Sources close to the two camps had told SUNDAY PUNCH
in June that President Buhari and senior party officials were still
miffed that Saraki and other party members defied the party and formed
an alliance with the PDP.
During that month, Saraki had paid a
well-publicised visit to former President Olusegun Obasanjo. His aim,
according to reports, was to seek the former president’s intervention in
the crisis. Saraki wanted Obasanjo to pacify the APC leaders on his
behalf. But SUNDAY PUNCH gathered that the former president’s intervention had failed to yield the results desired by Saraki and his camp.
Obasanjo had reportedly told Buhari to
work with Saraki and let the party deal with all the disciplinary
issues. However, the President was said to have been non-committal.
Some senior party leaders however expressed doubts about the viability of Obasanjo’s intervention. They told SUNDAY PUNCH in different interviews that Saraki is an ally of former Vice-President Atiku Abubakar whom Obasanjo is not very fond of.

**EXTRACTED ENTRIES**
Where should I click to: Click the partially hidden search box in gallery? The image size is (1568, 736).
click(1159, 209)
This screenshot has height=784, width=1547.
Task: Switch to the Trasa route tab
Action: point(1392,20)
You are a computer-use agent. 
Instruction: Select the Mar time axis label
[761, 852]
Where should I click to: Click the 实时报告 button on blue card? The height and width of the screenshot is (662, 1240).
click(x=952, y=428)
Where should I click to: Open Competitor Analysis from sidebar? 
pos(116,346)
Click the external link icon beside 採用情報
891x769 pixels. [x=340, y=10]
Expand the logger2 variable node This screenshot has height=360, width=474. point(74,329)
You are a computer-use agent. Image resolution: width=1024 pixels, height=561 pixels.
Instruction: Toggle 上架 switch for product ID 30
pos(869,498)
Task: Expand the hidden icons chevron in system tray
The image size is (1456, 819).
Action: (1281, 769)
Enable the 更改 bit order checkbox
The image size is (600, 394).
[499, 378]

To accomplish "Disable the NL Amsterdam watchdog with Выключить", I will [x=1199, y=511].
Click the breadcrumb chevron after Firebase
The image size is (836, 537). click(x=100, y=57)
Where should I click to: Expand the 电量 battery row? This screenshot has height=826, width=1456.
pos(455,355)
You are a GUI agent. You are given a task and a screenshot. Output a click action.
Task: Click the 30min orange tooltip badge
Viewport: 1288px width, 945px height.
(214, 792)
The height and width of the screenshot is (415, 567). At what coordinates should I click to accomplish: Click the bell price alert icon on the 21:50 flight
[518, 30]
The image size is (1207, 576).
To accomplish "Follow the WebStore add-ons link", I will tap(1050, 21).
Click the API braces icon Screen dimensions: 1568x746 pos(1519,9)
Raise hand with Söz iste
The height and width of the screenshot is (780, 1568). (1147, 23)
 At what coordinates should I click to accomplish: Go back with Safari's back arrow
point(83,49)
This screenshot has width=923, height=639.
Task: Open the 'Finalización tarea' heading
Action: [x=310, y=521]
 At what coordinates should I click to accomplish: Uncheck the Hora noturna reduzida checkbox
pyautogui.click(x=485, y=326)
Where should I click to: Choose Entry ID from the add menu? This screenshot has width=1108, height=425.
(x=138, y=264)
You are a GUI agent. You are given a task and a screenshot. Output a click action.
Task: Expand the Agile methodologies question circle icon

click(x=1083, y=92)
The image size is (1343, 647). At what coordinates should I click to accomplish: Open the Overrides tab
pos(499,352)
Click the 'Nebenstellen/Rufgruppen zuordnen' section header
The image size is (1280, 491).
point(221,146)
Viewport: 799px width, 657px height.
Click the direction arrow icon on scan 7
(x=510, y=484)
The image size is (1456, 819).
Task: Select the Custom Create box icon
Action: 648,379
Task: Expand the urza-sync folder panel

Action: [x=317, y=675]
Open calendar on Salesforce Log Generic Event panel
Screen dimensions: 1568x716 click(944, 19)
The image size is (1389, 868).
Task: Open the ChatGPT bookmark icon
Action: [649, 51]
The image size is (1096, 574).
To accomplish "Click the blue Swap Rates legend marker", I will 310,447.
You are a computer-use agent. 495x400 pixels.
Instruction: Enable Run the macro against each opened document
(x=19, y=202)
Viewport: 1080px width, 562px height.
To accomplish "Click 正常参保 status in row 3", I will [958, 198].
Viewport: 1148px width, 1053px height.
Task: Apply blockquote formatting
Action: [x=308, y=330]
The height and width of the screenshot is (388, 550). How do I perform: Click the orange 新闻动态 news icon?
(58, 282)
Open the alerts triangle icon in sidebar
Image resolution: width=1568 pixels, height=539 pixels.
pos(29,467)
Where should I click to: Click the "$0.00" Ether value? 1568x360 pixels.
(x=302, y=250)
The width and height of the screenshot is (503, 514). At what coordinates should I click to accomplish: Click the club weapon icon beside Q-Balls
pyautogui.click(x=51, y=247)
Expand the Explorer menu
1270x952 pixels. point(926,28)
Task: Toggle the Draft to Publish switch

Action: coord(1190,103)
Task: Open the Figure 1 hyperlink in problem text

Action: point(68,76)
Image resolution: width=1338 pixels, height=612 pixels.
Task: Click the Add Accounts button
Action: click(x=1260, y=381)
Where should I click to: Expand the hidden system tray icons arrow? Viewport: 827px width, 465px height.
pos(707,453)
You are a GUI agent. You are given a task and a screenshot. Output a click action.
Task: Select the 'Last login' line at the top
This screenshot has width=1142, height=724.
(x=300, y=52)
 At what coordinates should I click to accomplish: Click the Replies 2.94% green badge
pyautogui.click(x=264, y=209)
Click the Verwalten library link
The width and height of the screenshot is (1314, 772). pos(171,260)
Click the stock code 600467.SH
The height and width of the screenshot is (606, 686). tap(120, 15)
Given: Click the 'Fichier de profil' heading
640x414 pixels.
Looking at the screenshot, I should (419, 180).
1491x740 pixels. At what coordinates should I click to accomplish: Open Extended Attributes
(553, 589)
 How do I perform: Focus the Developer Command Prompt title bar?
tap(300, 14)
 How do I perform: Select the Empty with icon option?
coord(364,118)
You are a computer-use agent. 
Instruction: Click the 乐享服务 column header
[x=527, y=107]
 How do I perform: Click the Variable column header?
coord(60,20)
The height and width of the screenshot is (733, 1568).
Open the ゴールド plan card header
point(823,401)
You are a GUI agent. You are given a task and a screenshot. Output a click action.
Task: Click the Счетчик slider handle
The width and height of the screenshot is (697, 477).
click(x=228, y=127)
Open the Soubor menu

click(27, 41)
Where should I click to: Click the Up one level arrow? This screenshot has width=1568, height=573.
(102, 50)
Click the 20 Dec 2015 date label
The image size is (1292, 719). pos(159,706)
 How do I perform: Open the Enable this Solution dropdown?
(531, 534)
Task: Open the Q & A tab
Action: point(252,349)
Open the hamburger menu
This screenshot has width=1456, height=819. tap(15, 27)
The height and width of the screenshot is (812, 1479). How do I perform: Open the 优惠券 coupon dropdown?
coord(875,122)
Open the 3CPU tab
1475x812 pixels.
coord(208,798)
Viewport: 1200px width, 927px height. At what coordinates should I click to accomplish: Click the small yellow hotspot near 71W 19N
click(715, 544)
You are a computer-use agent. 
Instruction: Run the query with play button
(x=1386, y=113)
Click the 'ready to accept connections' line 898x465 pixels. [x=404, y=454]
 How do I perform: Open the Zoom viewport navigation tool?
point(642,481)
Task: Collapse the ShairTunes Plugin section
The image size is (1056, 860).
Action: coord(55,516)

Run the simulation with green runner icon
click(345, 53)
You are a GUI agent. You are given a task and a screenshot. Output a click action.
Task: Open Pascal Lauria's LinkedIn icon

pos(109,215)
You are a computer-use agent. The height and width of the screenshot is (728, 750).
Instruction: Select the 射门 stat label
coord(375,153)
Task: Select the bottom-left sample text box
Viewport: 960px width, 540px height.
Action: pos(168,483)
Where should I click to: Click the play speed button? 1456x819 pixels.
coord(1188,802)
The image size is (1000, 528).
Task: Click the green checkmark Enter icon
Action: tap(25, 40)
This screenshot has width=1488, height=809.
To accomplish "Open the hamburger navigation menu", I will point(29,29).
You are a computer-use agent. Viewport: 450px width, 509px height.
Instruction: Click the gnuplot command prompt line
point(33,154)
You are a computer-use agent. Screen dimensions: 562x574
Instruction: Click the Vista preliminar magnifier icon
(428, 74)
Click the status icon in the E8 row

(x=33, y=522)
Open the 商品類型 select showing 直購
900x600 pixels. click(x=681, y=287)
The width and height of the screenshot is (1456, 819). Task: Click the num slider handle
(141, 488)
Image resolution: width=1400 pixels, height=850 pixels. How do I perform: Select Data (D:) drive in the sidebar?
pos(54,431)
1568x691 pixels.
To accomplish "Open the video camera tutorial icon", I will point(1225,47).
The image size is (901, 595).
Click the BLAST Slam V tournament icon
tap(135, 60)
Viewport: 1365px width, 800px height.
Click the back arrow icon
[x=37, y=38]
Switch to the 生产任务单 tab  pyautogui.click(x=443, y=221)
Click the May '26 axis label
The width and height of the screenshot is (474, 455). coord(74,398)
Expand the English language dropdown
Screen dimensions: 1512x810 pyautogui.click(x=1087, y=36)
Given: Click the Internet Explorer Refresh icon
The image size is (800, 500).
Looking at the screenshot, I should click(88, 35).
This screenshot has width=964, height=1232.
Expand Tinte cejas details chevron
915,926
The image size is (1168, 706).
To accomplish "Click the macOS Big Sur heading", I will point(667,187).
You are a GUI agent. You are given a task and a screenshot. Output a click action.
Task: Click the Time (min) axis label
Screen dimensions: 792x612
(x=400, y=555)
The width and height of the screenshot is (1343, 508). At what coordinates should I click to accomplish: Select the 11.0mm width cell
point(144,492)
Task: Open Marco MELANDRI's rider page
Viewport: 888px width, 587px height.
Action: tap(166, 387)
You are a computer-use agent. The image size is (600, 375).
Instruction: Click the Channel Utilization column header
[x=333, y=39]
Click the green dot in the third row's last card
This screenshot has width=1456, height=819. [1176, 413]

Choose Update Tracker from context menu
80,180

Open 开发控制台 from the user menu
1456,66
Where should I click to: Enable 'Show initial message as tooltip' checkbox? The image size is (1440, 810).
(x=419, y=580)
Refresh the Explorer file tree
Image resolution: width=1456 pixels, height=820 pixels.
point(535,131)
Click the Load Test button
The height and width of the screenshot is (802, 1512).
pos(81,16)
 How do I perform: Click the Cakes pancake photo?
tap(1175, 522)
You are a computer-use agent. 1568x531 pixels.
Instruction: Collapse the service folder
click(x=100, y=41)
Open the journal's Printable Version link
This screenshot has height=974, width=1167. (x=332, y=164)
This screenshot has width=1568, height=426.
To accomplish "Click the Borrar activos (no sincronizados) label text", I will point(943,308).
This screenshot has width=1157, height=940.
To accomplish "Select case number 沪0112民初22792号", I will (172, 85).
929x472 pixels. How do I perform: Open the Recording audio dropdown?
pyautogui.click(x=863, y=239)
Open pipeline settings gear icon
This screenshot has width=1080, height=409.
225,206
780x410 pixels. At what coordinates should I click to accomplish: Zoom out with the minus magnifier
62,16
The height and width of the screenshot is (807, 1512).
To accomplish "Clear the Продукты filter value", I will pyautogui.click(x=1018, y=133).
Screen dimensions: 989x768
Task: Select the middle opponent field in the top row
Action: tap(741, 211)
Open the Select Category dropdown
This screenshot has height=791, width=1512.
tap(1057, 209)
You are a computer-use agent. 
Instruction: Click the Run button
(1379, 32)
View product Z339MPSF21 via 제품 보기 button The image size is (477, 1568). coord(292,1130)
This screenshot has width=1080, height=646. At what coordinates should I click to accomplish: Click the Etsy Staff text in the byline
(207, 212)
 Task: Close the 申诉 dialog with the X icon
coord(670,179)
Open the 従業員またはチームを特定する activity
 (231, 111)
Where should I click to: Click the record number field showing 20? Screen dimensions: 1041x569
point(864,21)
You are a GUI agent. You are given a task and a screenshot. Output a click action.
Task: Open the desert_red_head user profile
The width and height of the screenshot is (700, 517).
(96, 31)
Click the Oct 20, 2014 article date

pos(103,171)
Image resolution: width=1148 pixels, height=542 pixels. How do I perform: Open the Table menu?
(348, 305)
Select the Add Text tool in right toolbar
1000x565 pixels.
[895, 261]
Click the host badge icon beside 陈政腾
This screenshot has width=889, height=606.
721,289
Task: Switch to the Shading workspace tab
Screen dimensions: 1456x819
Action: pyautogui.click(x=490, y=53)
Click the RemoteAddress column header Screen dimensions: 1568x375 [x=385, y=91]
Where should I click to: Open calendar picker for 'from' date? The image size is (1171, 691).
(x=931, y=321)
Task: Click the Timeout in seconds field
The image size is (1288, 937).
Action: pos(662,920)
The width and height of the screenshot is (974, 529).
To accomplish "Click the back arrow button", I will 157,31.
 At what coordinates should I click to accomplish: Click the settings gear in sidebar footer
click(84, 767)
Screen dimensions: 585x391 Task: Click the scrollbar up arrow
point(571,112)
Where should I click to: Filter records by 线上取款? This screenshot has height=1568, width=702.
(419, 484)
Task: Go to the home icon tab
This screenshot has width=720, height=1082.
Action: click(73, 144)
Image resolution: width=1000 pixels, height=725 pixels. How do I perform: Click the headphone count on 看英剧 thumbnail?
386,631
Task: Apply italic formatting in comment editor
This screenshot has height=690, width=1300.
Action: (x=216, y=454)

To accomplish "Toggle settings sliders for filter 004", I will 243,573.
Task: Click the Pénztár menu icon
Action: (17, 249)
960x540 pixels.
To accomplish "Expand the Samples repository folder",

**TASKS TO PERFORM**
A) Answer these about the news excerpt on Saraki and Obasanjo, one line each:
(i) Whom did Saraki visit in a well-publicised trip during that month?
(ii) What had Obasanjo reportedly told Buhari to do?
(iii) According to some senior party leaders, whose ally is Saraki?
B) Can you reproduce the part of the news excerpt on Saraki and Obasanjo that opens with the words containing "During that month, Saraki" and closes with "and his camp."?
C) How would the news excerpt on Saraki and Obasanjo go on? Take it further from its last sentence.

**TASK-BY-TASK OUTPUTS**
A)
(i) Former President Olusegun Obasanjo.
(ii) To work with Saraki and let the party deal with all the disciplinary issues.
(iii) Former Vice-President Atiku Abubakar.

B)
During that month, Saraki had paid a
well-publicised visit to former President Olusegun Obasanjo. His aim,
according to reports, was to seek the former president’s intervention in
the crisis. Saraki wanted Obasanjo to pacify the APC leaders on his
behalf. But SUNDAY PUNCH gathered that the former president’s intervention had failed to yield the results desired by Saraki and his camp.

C)
One of them said, “It is not a secret
that Atiku is solidly behind Saraki. How the Senate President think
Obasanjo will back any move by Atiku is what we don’t understand. Atiku
was the first person that Saraki visited when he emerged as senate
president. The ex-president will definitely not turn Saraki back but
deep in his heart, he knows which camp he belongs to.”
Buhari had reportedly shunned all moves by Saraki to meet him before the senate president’s visit to Obasanjo.
However, the Senior Special Assistant to
the President on Media and Publicity, Garba Shehu, said Buhari was not
avoiding Saraki. Rather, he said, it was the Senate President who had
yet to visit Buhari. When asked specifically when Saraki would be
meeting with the President, Shehu said it was left for the Saraki to
decide.
Last week, Buhari and Saraki were seen
praying together in Abuja in commemoration of the end of Ramadan. Many
said Buhari’s body language during the prayer signified his displeasure.
A former member of the Senate, Olabiyi
Durojaiye, noted that some powerful forces longing to scuttle the
programmes of the APC were responsible for the crisis in the party.
Durojaiye said, ‘‘I think the way out is
to recognise that there are some powerful elements who do not want the
programme of change designed by the APC to succeed. So, we should look
at the bigger picture and the tremendous goodwill the APC party and
government are enjoying nationally and internationally. This is a
personal opinion subject to the majority view of the party. The sum
total of all I have said is that we should work out a formula that will
not lead to any extreme either way.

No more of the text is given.